Key Concepts and Formulas

This problem requires us to find a common tangent to two parabolas and then calculate the perpendicular distance from a given point to this tangent line. The key concepts and formulas involved are:

1. Standard Forms of a Parabola:

   • The standard form of a parabola opening along the positive x-axis with its vertex at the origin is $y^2 = 4ax$. The focal length parameter is $a$.
   • For a parabola opening along the positive x-axis with its vertex at $(h,k)$, the standard form is $(y-k)^2 = 4a(x-h)$.
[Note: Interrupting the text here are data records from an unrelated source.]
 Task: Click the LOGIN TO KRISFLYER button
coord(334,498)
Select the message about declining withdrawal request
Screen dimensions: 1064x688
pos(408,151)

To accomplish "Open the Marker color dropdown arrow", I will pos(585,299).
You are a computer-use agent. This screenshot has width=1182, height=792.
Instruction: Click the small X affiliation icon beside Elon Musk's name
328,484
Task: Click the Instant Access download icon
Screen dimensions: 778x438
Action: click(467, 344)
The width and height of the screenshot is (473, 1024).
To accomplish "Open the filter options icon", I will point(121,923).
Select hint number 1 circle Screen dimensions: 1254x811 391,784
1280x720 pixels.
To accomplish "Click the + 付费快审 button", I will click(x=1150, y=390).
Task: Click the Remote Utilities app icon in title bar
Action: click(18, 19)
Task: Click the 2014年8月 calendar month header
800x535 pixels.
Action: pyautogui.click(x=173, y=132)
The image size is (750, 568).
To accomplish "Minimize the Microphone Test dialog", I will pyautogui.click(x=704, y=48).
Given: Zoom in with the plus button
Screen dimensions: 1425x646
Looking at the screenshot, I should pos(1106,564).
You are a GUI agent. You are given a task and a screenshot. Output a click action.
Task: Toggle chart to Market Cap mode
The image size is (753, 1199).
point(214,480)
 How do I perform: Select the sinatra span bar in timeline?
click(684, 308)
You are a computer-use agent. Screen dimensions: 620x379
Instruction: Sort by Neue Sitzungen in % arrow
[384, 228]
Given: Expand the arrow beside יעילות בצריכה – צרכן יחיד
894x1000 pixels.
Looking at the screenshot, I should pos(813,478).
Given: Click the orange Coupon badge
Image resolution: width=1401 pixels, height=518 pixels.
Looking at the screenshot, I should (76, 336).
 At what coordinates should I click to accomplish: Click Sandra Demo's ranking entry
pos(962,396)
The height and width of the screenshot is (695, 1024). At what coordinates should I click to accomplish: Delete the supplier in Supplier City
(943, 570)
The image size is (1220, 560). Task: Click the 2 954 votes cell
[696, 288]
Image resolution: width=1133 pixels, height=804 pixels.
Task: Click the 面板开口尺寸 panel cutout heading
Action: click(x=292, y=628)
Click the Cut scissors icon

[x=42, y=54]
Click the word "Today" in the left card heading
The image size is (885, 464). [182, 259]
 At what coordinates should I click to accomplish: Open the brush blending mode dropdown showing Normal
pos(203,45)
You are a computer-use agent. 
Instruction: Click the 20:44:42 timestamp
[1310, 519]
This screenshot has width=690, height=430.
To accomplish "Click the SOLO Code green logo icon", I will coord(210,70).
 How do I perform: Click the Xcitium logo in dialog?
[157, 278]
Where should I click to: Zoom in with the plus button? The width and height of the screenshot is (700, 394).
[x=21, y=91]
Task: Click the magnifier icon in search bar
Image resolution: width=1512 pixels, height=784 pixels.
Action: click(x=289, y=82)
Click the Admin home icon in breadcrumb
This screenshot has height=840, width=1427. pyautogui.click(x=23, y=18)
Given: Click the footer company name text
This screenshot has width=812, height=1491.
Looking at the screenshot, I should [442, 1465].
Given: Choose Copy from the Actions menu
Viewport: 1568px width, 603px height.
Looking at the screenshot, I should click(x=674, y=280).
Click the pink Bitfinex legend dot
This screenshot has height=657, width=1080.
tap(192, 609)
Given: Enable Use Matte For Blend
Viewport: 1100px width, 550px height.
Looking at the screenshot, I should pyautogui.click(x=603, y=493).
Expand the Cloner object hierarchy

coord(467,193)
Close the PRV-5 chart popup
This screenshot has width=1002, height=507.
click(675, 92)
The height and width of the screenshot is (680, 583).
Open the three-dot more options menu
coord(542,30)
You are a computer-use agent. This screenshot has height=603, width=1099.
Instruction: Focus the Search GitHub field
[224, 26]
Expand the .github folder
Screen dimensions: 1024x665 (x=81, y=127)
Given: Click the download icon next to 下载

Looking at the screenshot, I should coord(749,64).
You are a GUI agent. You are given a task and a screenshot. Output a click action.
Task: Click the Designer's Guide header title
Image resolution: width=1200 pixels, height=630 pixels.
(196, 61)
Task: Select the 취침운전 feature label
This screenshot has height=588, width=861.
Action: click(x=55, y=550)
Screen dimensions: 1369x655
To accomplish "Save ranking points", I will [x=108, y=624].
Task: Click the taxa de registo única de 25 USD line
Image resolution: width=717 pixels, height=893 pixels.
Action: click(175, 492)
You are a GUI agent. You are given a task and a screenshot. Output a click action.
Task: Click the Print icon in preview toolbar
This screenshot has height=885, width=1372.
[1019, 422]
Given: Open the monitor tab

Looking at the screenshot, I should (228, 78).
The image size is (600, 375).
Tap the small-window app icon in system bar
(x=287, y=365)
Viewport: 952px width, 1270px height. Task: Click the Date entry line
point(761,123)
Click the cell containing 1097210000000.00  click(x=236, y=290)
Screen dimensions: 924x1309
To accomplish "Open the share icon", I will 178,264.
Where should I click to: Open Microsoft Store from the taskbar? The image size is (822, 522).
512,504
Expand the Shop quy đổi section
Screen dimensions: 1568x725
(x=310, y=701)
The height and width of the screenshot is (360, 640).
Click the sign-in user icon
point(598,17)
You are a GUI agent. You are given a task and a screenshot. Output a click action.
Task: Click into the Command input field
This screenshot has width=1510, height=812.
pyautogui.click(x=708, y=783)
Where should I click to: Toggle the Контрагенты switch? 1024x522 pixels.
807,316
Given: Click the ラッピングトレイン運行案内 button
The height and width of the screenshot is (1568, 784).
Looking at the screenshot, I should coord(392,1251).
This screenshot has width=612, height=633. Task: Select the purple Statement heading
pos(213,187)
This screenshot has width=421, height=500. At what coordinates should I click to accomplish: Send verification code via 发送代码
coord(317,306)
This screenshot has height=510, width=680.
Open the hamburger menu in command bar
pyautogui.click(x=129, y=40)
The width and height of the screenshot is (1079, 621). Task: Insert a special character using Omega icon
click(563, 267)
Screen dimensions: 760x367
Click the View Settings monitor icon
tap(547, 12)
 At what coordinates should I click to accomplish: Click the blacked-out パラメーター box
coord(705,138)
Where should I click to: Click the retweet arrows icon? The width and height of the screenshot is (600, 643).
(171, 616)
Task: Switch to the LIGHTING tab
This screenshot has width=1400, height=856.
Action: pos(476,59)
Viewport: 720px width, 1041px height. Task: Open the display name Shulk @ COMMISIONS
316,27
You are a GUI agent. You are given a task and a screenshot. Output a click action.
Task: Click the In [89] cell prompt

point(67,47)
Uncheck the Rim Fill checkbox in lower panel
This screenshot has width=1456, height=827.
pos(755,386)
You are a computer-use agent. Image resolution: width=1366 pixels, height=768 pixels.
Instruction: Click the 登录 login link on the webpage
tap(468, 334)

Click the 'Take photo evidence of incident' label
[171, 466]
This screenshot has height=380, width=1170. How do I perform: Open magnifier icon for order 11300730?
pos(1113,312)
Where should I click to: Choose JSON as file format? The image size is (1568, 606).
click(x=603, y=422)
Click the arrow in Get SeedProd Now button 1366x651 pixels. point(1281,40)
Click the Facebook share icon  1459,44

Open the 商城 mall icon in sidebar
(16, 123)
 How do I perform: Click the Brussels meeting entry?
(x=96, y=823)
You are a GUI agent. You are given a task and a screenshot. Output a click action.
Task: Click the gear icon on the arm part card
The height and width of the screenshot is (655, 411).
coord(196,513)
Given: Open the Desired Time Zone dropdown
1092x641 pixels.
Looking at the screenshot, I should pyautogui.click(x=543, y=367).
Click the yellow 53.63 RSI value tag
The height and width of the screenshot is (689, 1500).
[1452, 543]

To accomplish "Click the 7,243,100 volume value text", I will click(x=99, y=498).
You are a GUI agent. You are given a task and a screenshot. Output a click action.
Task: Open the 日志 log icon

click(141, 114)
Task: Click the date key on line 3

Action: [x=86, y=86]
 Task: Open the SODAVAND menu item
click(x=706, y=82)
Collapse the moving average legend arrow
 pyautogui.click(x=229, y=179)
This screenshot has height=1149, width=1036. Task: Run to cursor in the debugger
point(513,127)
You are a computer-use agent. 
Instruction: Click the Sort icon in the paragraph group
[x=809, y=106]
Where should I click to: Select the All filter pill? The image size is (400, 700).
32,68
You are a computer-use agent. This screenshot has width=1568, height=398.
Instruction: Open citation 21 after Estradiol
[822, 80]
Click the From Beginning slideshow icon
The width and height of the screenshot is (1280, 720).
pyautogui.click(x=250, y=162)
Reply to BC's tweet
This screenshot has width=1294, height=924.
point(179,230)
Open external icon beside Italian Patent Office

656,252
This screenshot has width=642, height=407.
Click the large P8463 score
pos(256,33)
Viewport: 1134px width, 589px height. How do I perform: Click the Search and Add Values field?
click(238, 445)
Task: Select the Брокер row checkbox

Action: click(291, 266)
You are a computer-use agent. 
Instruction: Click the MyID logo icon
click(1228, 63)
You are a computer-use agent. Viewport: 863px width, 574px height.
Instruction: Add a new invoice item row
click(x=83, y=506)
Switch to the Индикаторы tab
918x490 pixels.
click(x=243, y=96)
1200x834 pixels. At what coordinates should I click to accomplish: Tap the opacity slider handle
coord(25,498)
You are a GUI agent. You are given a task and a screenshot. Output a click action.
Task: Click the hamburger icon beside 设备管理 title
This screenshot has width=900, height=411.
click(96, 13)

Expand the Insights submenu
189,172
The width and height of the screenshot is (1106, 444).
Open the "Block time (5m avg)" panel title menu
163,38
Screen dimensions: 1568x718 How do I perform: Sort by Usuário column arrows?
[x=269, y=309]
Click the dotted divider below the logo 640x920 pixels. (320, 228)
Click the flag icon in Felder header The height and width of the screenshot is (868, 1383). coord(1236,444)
2. Equation of a Tangent to a Parabola with Slope $m$:

   • For a parabola $y^2 = 4ax$, the equation of a tangent with slope $m$ is $y = mx + \frac{a}{m}$. (This formula is valid for $m \neq 0$).
   • For a shifted parabola $(y-k)^2 = 4a(x-h)$, the equation of a tangent with slope $m$ is $(y-k) = m(x-h) + \frac{a}{m}$. (This can be derived by shifting the origin to $(h,k)$).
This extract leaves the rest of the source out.